Return every line in the entries below where the word "Concursos" shows up.

******************************

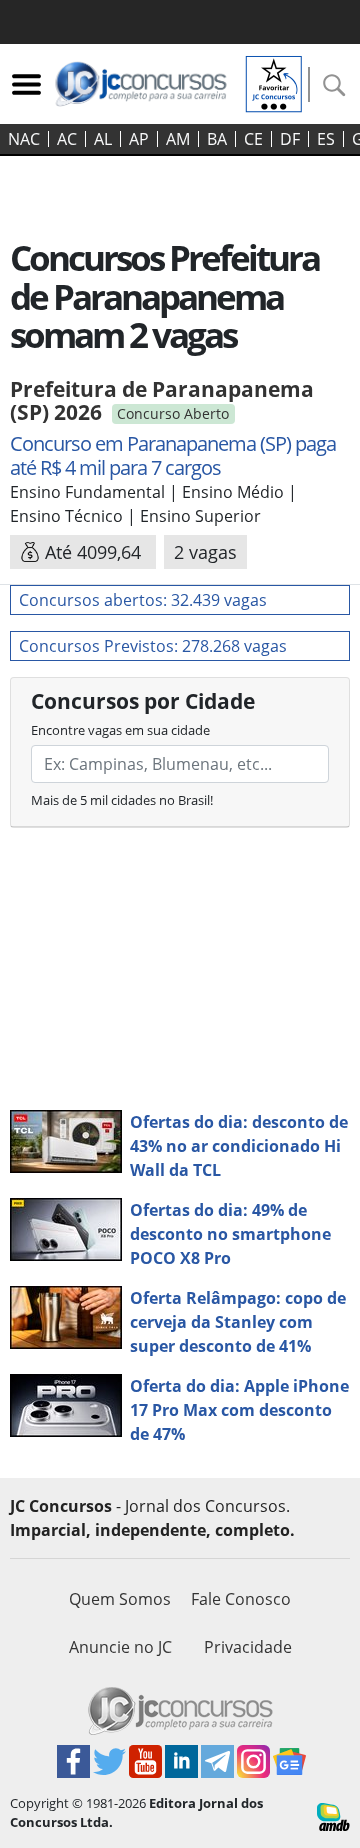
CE (253, 139)
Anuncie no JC (120, 1647)
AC (67, 139)
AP (139, 139)
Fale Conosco (241, 1599)
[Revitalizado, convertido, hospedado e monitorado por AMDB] (333, 1815)
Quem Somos (120, 1599)
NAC (24, 139)
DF (290, 139)
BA (217, 139)
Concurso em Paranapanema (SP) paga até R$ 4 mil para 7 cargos (173, 455)
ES (326, 139)
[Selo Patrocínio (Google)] (274, 82)
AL (103, 139)
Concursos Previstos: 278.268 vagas (153, 646)
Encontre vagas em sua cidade (120, 730)
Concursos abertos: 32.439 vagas (143, 600)
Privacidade (248, 1647)
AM (178, 139)
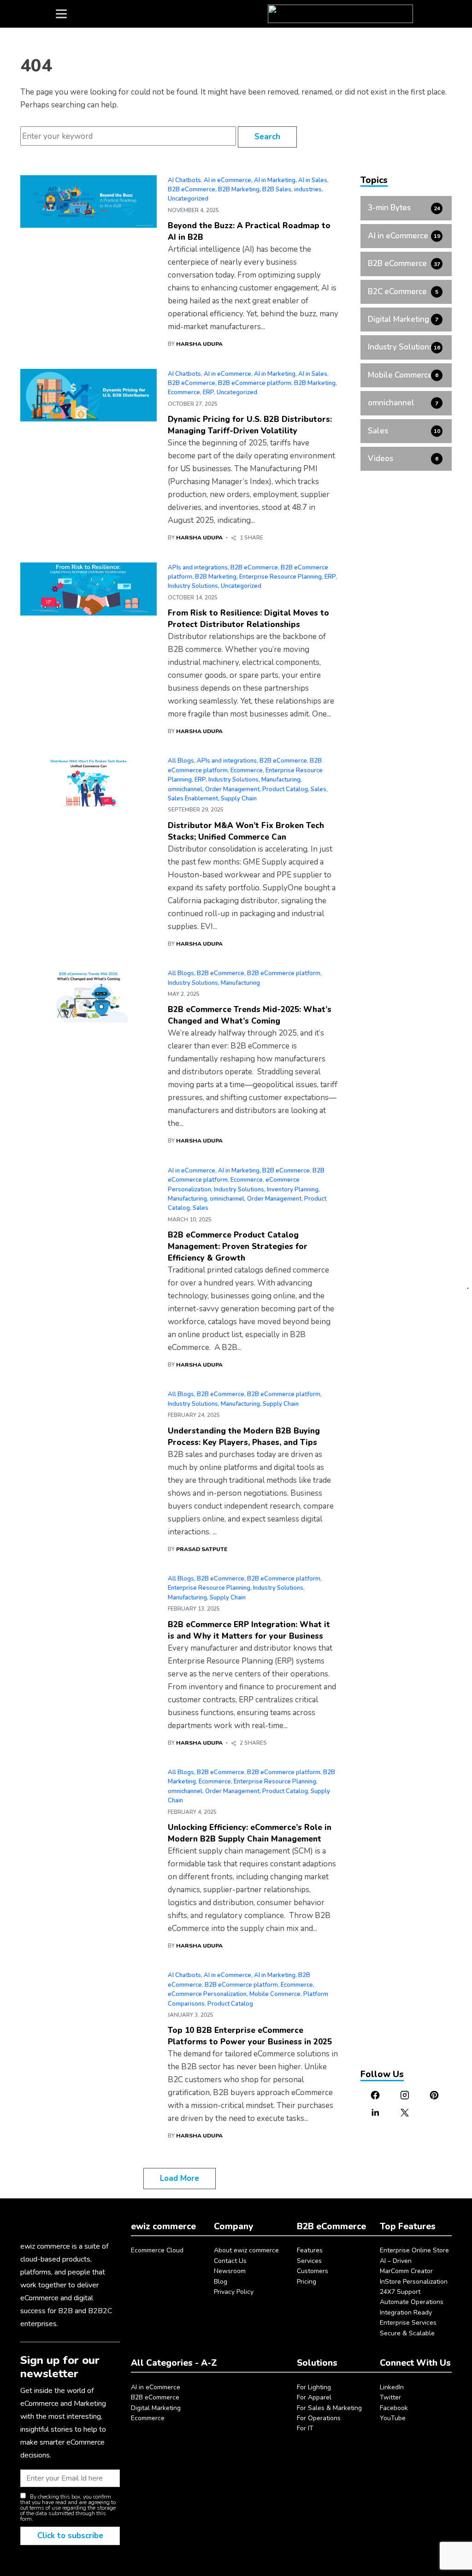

******************************

#### [REPLY]
Concursos Previstos: 278.268 vagas (153, 646)
Concursos abertos: 32.439 vagas (143, 600)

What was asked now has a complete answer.